** Opening PROVIDED RECORDS block **
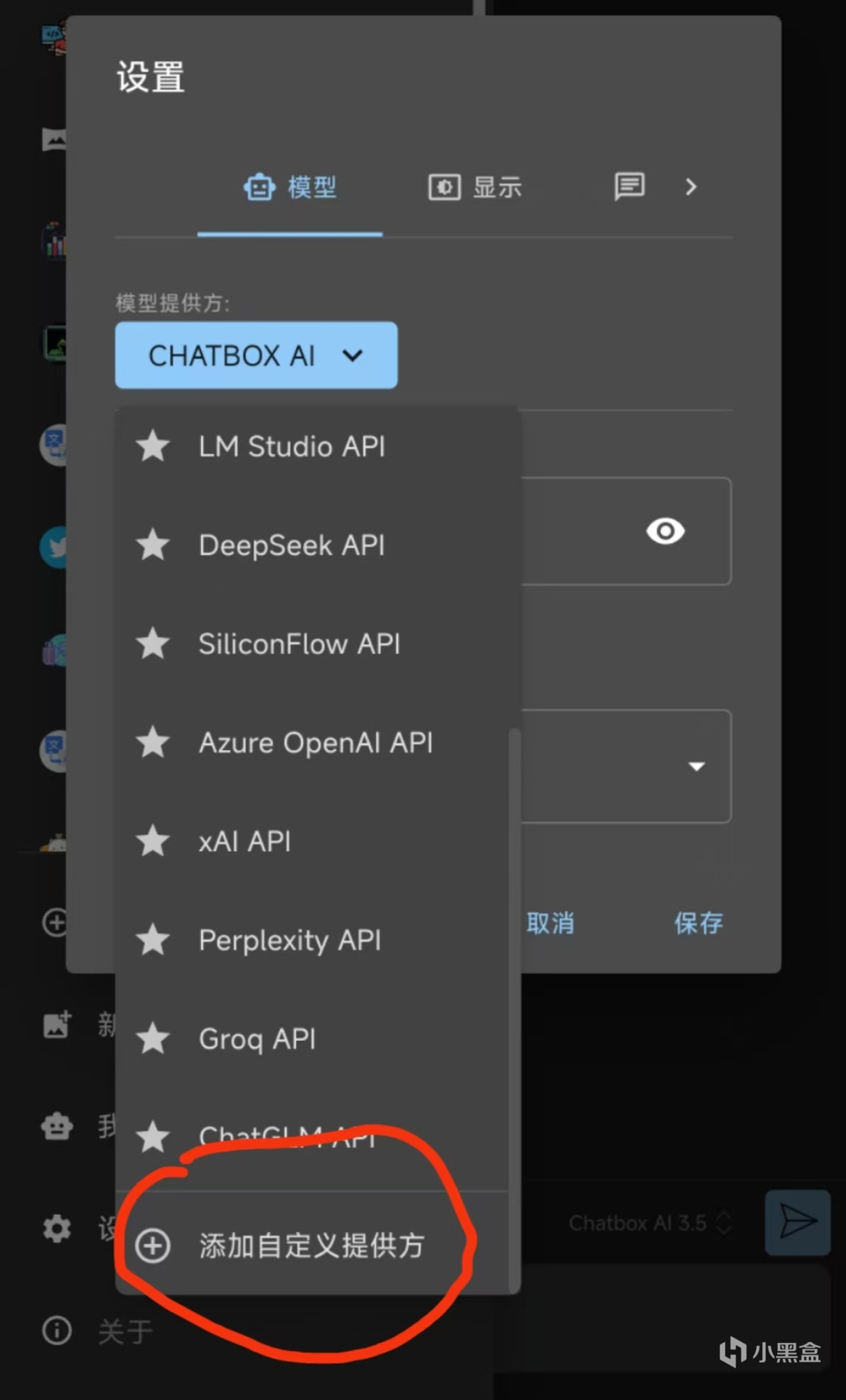The width and height of the screenshot is (846, 1400).
Task: Toggle password visibility with the eye icon
Action: click(x=665, y=531)
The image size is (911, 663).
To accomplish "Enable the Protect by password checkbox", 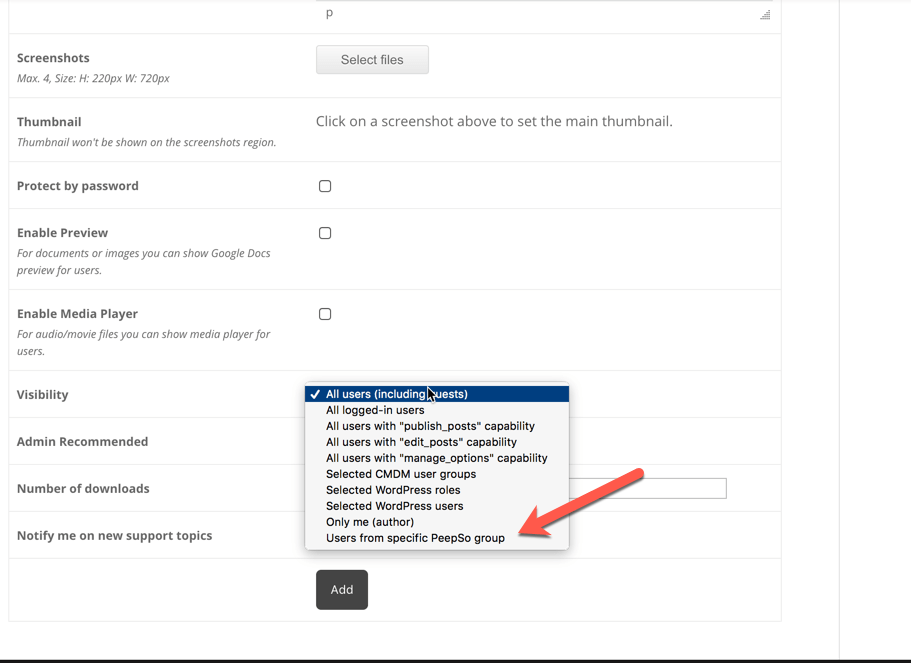I will [325, 186].
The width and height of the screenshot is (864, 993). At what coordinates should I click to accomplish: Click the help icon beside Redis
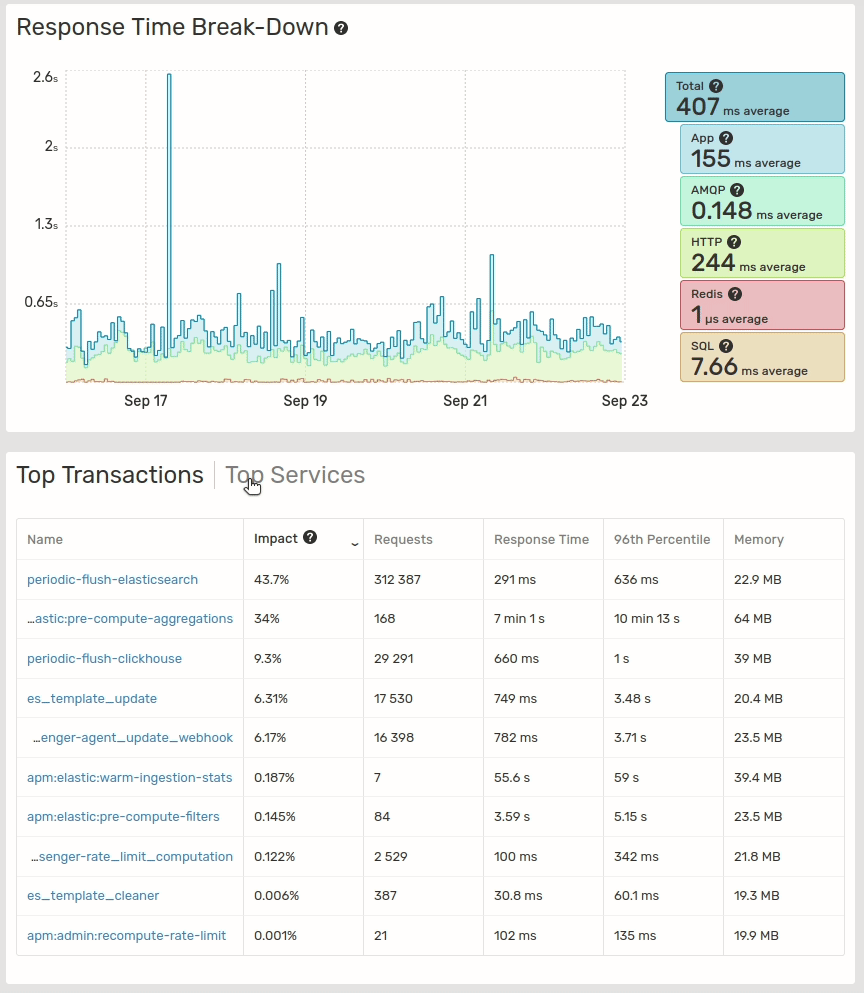735,294
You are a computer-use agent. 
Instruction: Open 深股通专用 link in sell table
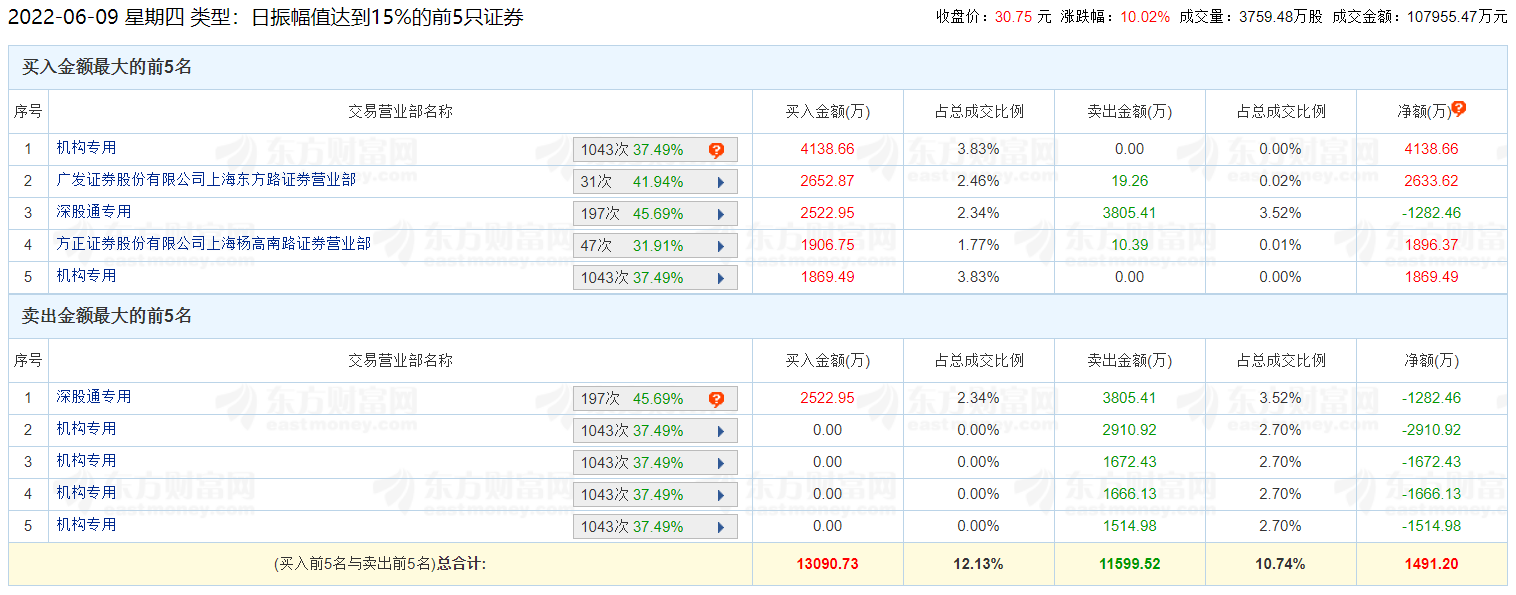93,397
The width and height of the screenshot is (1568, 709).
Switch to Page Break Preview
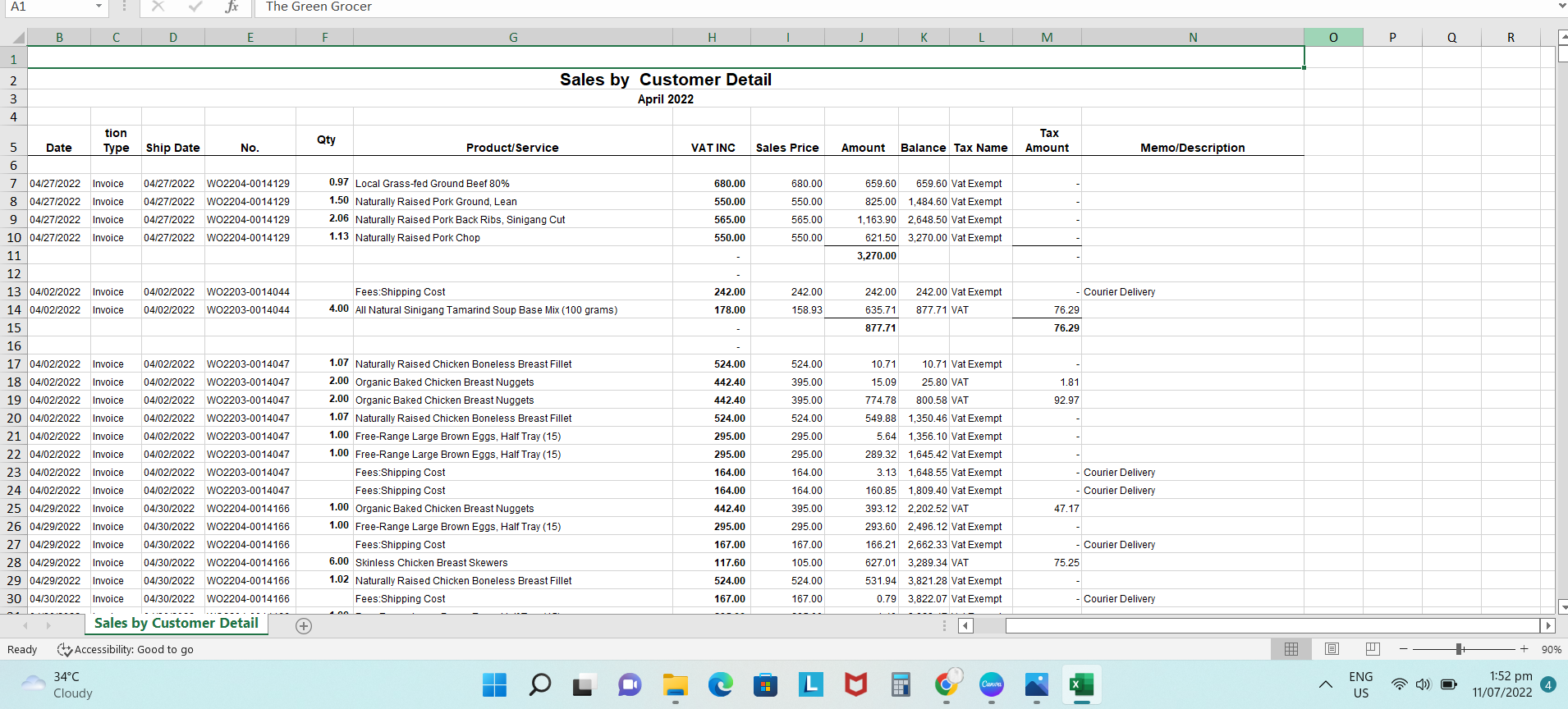[1372, 649]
** Closing PROVIDED RECORDS block **
**TASK BRIEF**
Reproduce exactly the part of the records above that begins at the line holding "The width and height of the screenshot is (1568, 709)." and ends at the final line, both included, leaving out the pictures.

**RESULT OF THE TASK**
The width and height of the screenshot is (1568, 709).
Switch to Page Break Preview
[1372, 649]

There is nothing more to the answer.